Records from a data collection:
....

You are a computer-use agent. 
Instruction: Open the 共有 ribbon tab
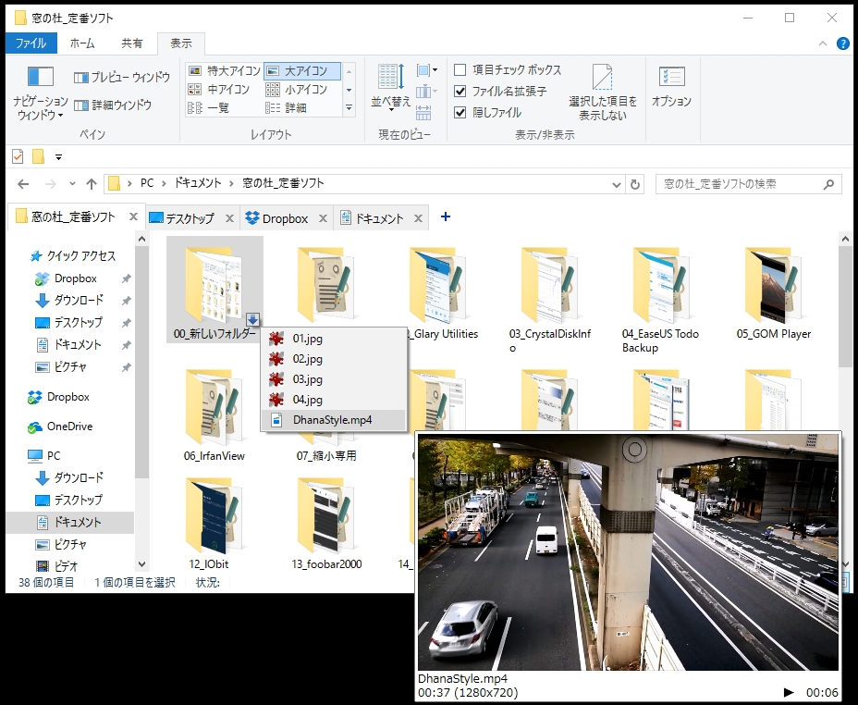pyautogui.click(x=132, y=43)
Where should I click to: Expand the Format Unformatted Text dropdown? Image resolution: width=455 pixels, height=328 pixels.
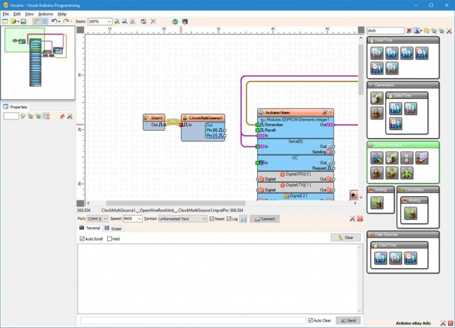tap(204, 219)
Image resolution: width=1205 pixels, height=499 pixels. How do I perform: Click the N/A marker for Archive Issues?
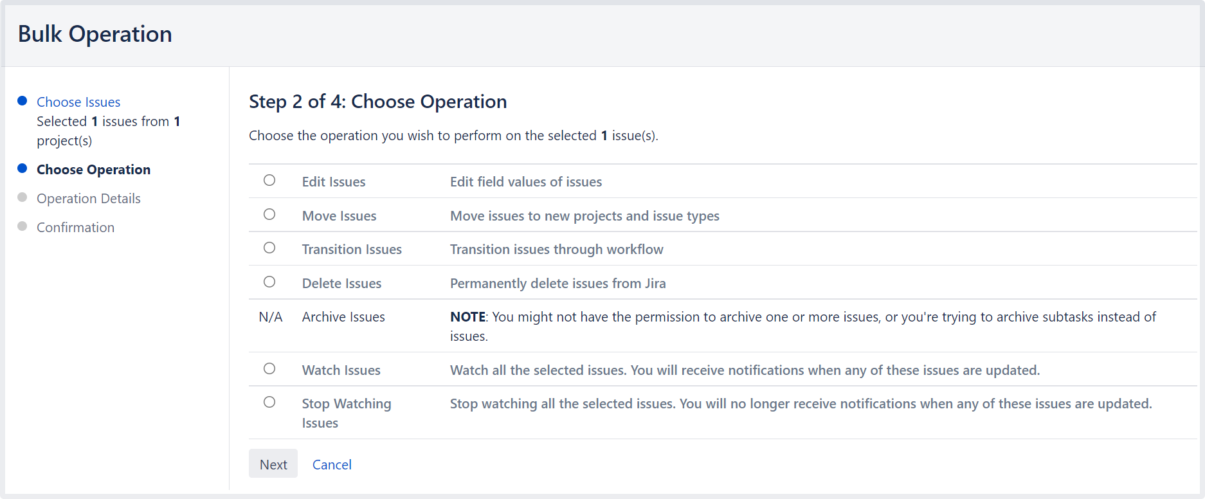click(x=270, y=317)
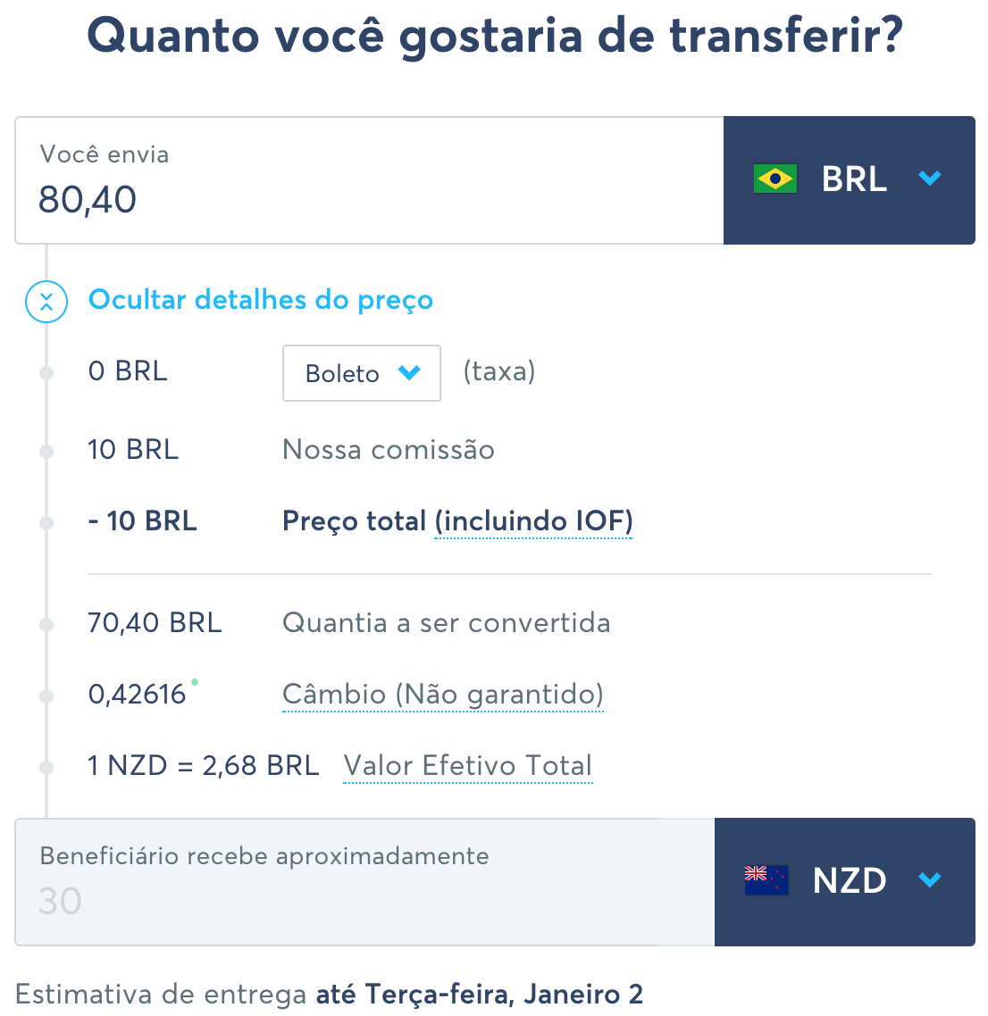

....

Exact copies of the entries above are needed, without their pictures.

▸ **Exercise output**:
You are a computer-use agent. 
Instruction: Open the 共有 ribbon tab
pyautogui.click(x=132, y=43)
Where should I click to: Expand the Format Unformatted Text dropdown? Image resolution: width=455 pixels, height=328 pixels.
tap(204, 219)
Image resolution: width=1205 pixels, height=499 pixels. How do I perform: Click the N/A marker for Archive Issues?
click(x=270, y=317)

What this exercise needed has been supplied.